Problem 1:

A sphere of radius R has a spherically symmetric charge density given by ρ(r) = ρ₀( 1 - r/R).
(a)  Find the total charge Q in the sphere in terms of ρ₀ and R.
(b)  Find the electric field E both inside and outside the charge distribution using Gauss's law.
(c)  Compute the electrostatic energy stored in the configuration.

Problem 2:

A sphere of radius R has a uniform volume charge density ρ in addition to a surface chare density σ = σ₀sin²θ.  Find the potential Φ(r) everywhere outside of the sphere.

Hint:
P₀(x) = 1
P₁(x) = x
P₂(x) = (3x² - 1)/2
P₃(x) = (5x³ - 3x)/2

Problem 3:

Submit this problem on Canvas as Assignment 2.  If you used an AI as a Socratic tutor, submit a copy of your session leading to your solution and reflect on your session.  If you did not need any help or worked with another student, explain your reasoning, do not just write down formulas. 

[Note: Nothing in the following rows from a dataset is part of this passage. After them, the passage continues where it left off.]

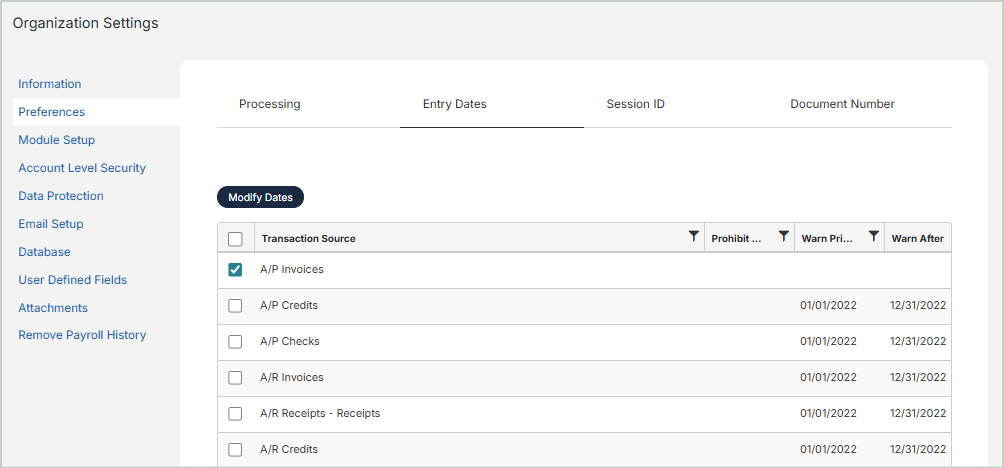The image size is (1004, 468).
Task: Click the Warn After column header
Action: (918, 239)
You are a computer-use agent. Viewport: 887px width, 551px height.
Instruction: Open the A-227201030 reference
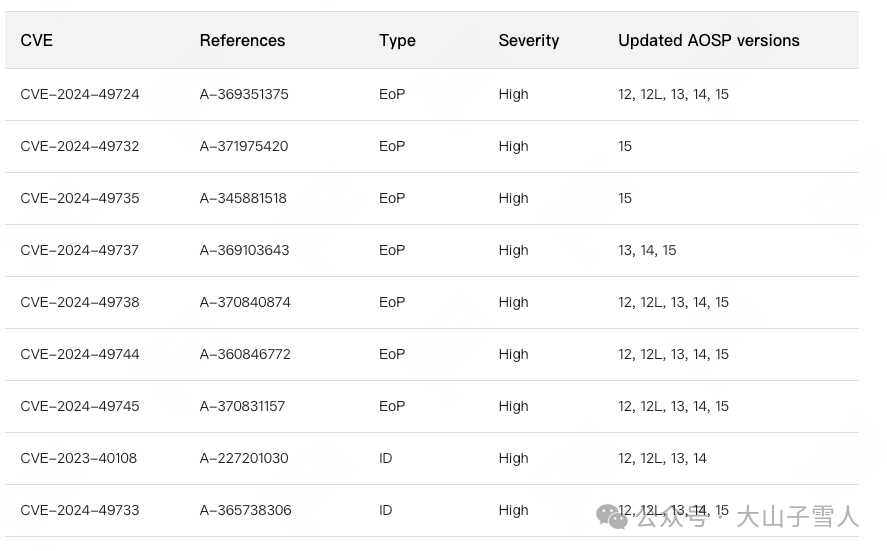[x=244, y=458]
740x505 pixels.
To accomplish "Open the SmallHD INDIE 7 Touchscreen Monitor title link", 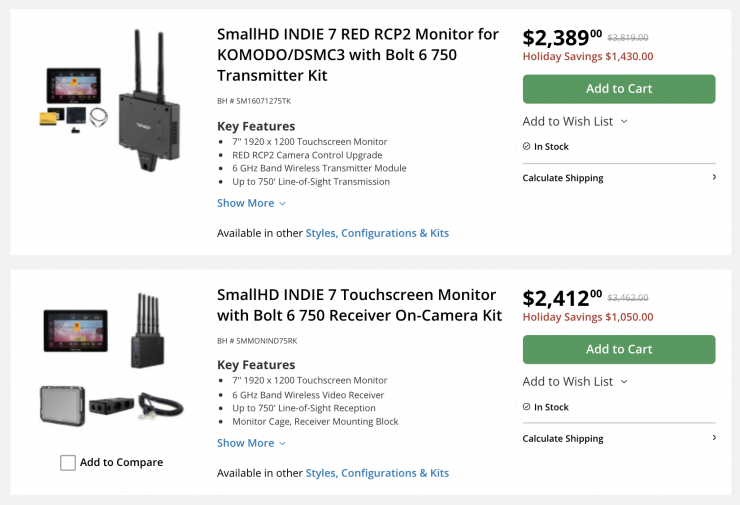I will tap(359, 305).
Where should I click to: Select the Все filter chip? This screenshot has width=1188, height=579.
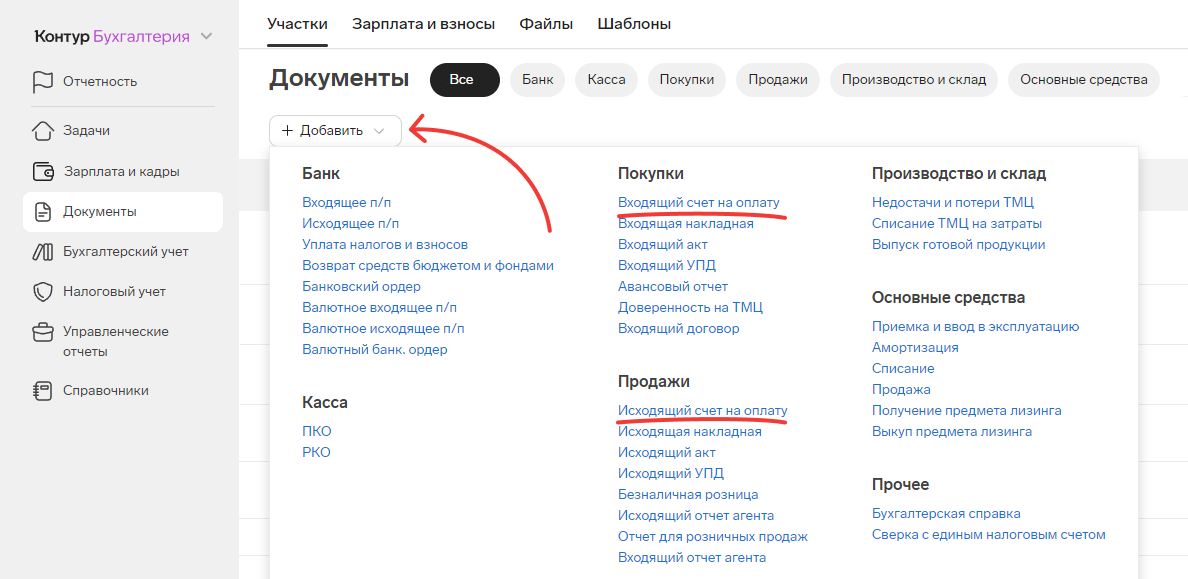click(464, 80)
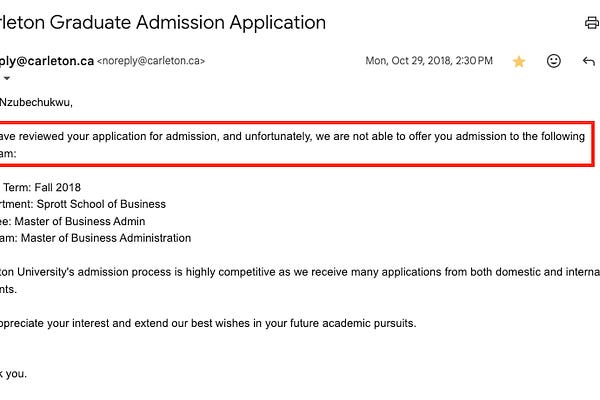Click the Mon, Oct 29, 2018 timestamp
This screenshot has width=600, height=400.
click(x=429, y=61)

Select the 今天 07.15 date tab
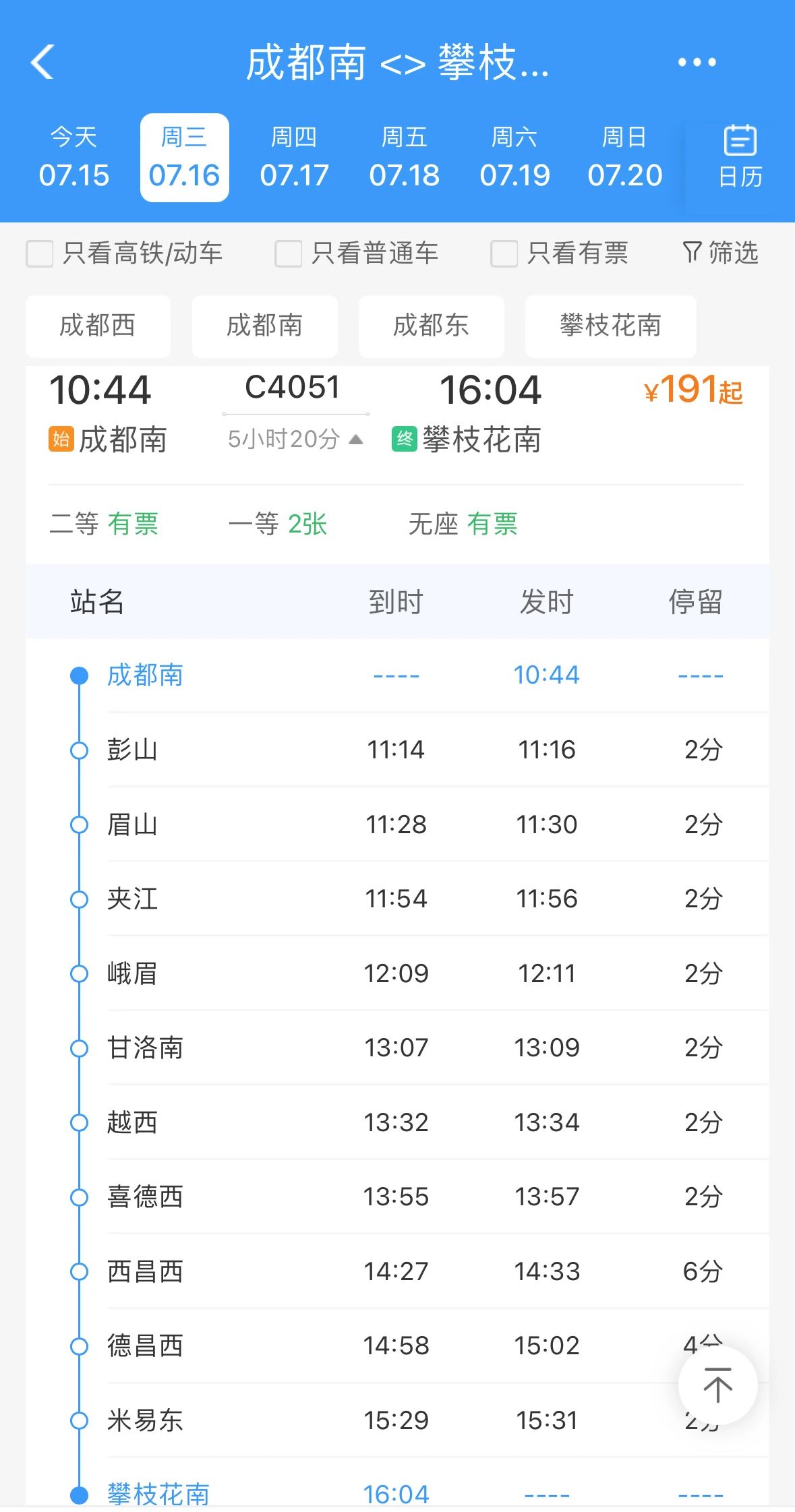point(73,158)
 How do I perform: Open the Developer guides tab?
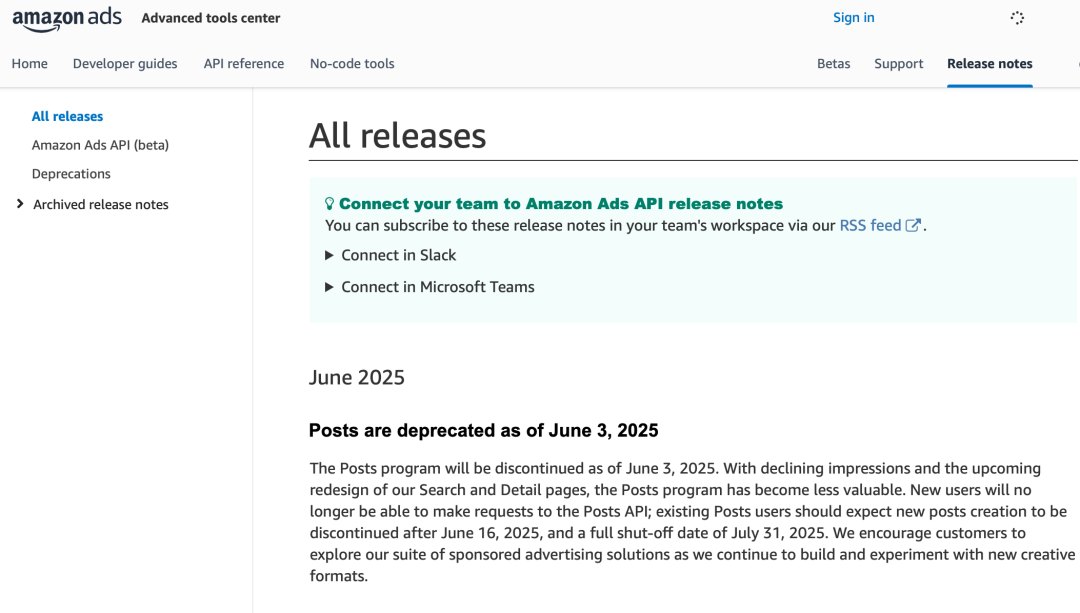[x=125, y=63]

An infinitely long charged wire of radius r₀ is parallel to an infinite conducting plane, at a distance h (h >> r₀) from the surface.  The potential difference between the wire and the surface is ∆V.  Derive a formula for the magnitude of the electric field just above the surface below the wire.

Problem 4:

A uniform dielectric round plate has radius R and thickness d (R >> d).   It is uniformly polarized with the polarization P parallel to the plate.  Find the electric field generated by the polarization at the center position of the plate.